There is a lot about simple finance that ought to be taught in high school, but it isn’t. It irritates me to hear the phrase “paying rent is throwing your money away.” That phrase has sold a lot of real estate in California when in actuality renting in our area is cheaper than owning.
The basic thing that never enters the question on home ownership is the cost of money. You borrow money to buy a home from the bank. After 20 years the home is paid off and you have no more payments, Right??? You’re wrong. Take a paid off home financed for 200K. Figure interest rates at 6% not the ridiculous current 2 percent. The interest generated by 200k at 6 percent is about $12,000 a year. This is what a paid off homeowner’s hidden costs are. The cash in his home is not paying him $12,000 a year, that’s his cost of ownership plus $2,000 in taxes plus about $2,000 in upkeep. So the paid up home owner is paying about $16,000 a year for the privilege of living in that home. Divide that by 12 and you get monthly “rent” payments of about $1334 a month. Everybody pays rent.
40 years ago you might have heard the phrase, “A home is the most worthless investment you will ever make, but a necessary one.” The reason being, it was a savings plan for young people starting a family and a long term hedge against inflation. Plus it had always been cheaper to own a home than to rent. Renters paid more for the freedom to pick up and move. The real estate bubble trashed that well tested concept and replaced it with two new ones, “Real estate always goes up,” and “Buy now before you get priced out of the market.” Everyone that ever wanted a home bought one and now this bubble has collapsed leaving our government (you and me) holding the bag.

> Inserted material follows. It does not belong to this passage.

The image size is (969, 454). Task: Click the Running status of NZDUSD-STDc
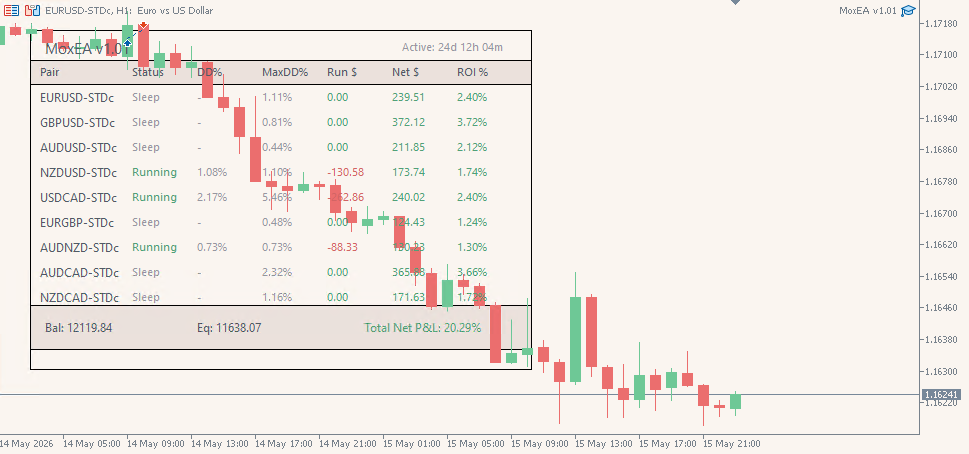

Rental real estate may again become a viable investment option in certain parts of the country. A single family home purchased for 100 times its monthly rental, should have a very nice return. For investor owned real estate, the banks want 20 percent down. A 100k home, that can be rented for $1,000 a month, will cash flow nicely. Figure a down payment of 20k plus 6k in closing. If bought right, you could take $200 a month off the top for 20 years and then after that, you’d get a retirement check of $1,000 a month as long as you own the house. One thing to realize, landlords don’t set rental rates, the market does—the higher the rate, the more months the unit sets vacant.
Don’t go to Las Vegas and buy a home in one of those 4,000 house developments that has only 4 families living in it. The current tenants are probably busy recycling the copper and appliances out of the other 3,996 homes.
Fannie and Freddie ought to be offering some good deals in the coming year. The extra dollars they give you for buying a stripped out house, you can shop Craig’s List and buy back the water heater, furnace and dishwasher.
Cash held in the bank right now is taking a real beating. As a rule of thumb, a home is the equivalent of 150 ounces of gold. Not only that, it provides shelter, is a hedge against inflation and the banks will loan you 80% of its value as an investor, more if you decide to live in it. Maybe the investment tip for the New Year is; “Buy and hold things the government can’t print.”
So in the coming year if you have an extra 25k rotting in the bank, do you buy a new car or dabble in a rental? In 10 years, your wheels will then be worth $500 or you could have had 50k in tax deductions depreciating your rental. A lot of people in this country work full time for the car industry without even knowing it. So investing 20K and waiting 20 years, do you have the time to spare? At age 65 I keep asking myself, why didn’t I buy two instead of just one when I had the time?